La PAM se asocia más comúnmente con anticuerpos P-ANCA y anti MPO positivos e histológicamente se caracteriza por presentar vasculitis sin granulomatosis. Las manifestaciones clínicas dependen en gran medida del lecho vascular afectado, siendo más frecuente el compromiso renal y el pulmonar, lo cual incluye glomerulonefritis pauciinmune rápidamente progresiva y hemorragia alveolar, su prevalencia varía de 66 casos por millón de habitantes entre los países europeos y 86 casos por millón en Japón (), se desconoce la prevalencia de esta entidad en Colombia.

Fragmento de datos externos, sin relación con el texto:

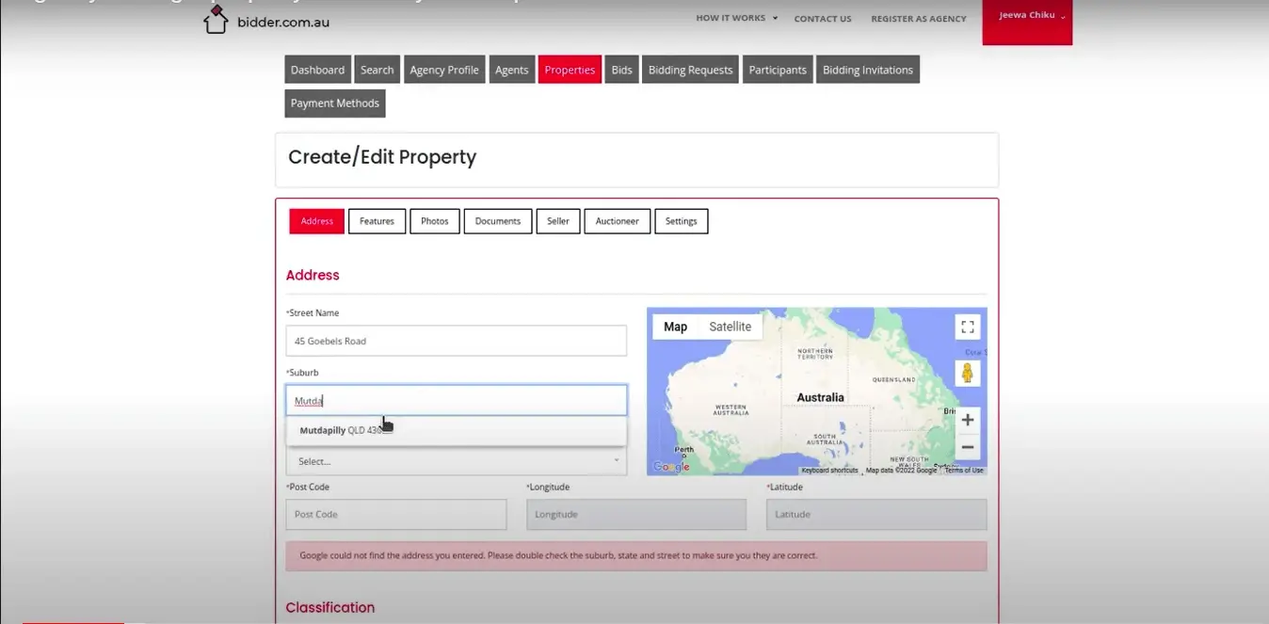
Task: Switch map to Map view
Action: [x=675, y=327]
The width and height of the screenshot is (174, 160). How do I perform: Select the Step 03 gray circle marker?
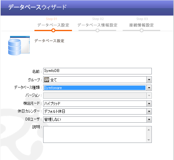pos(141,30)
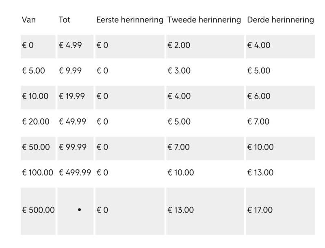Click the 'Van' column header
Image resolution: width=325 pixels, height=248 pixels.
tap(28, 20)
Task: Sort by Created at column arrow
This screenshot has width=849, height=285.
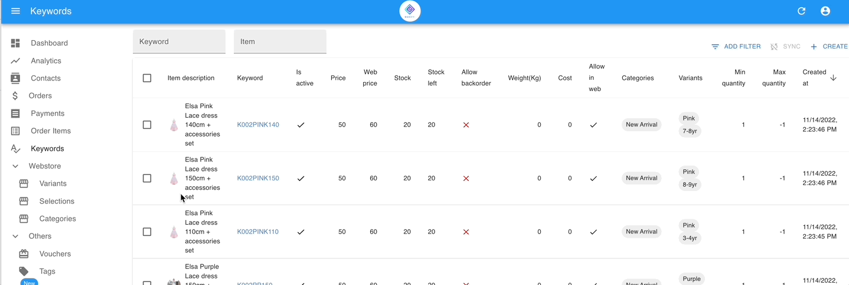Action: [x=833, y=78]
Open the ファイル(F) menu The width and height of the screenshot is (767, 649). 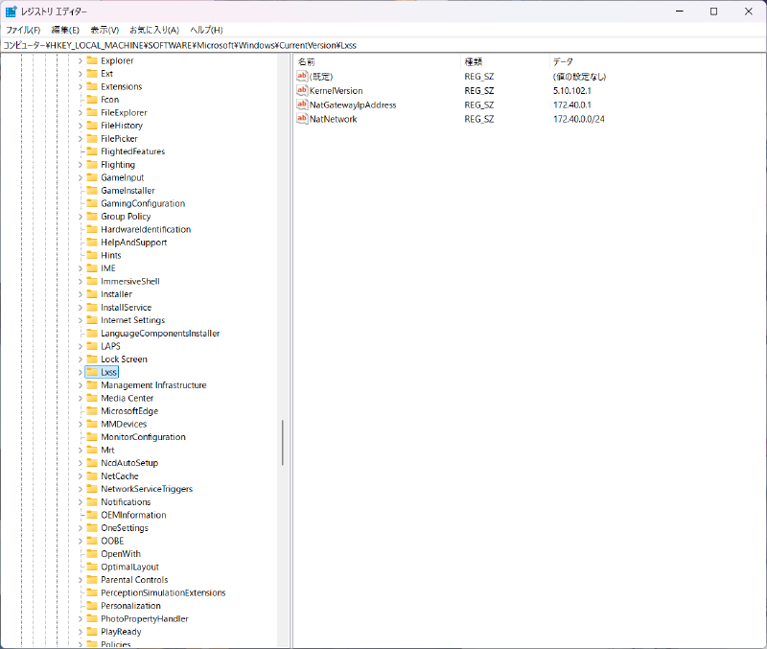click(23, 30)
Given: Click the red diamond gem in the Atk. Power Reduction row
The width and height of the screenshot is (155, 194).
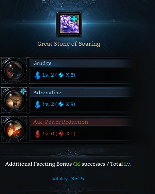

La GPA cursa con inflamación granulomatosa del tracto respiratorio, superior e inferior, glomerulonefritis necrotizante focal y vasculitis necrotizante de vasos de pequeño y mediano calibre (capilares, vénulas, arteriolas y arterias). Junto a ello, se detectan anticuerpos anticitoplasma de neutrófilo con patrón citoplasmático, dirigidos contra la proteinasa 3 (C-ANCA / anti-PR 3), en el 90 % de los pacientes.

En los pacientes con GPA (granulomatosis con poliangeítis) y MPA (poliangeítis microscópica), los fenotipos clínicos más comunes suelen ser adultos mayores. Por el contrario, los pacientes con EGPA (GPA eosinofílica) tienden a ser más jóvenes.

El compromiso renal está presente en un importante número de pacientes con vasculitis asociada a ANCA (VAA), a veces es el único órgano comprometido de la entidad denominada “vasculitis limitada al riñón”, su curso clínico puede ser lento e insidioso presentando síntomas como hematuria, proteinuria y elevación leve de azoados o un curso rápido y tórpido enmarcado en el síndrome de glomerulonefritis rápidamente progresiva que, en algunos casos, puede requerir el inicio de terapia de remplazo renal. Esta última entidad requiere de diagnóstico y tratamiento oportuno, ya que de lo contrario las consecuencias son potencialmente mortales.

El gold standard (o el estándar de oro) para su diagnóstico continúa siendo la biopsia renal, cuyos hallazgos representativos en la fase aguda corresponden a necrosis fibrinoide segmentaria e infiltración leucocitaria, algunas veces con trombosis secundaria. En la fase crónica, las células mononucleares se vuelven predominantes, además que se desarrollan fenómenos fibróticos. Asimismo, característicamente estos hallazgos están asociados a: formaciones crescénticas, escasa o nula reactividad para tinciones de inmunoglobulina y fenómenos de angeítis leucocitoclástica de la vasa recta medular ().

La supervivencia y el riesgo de enfermedad renal terminal, en los pacientes que presentan vasculitis asociada a ANCA y glomerulonefritis rápidamente progresiva, están estrechamente relacionados con el compromiso de la función renal en el momento de la presentación clínica y las intervenciones diagnósticas y terapéuticas iniciales. En la actualidad, la remisión se puede lograr y mantener en la mayoría de los casos con una combinación de esteroides en dosis altas e inmunosupresores ().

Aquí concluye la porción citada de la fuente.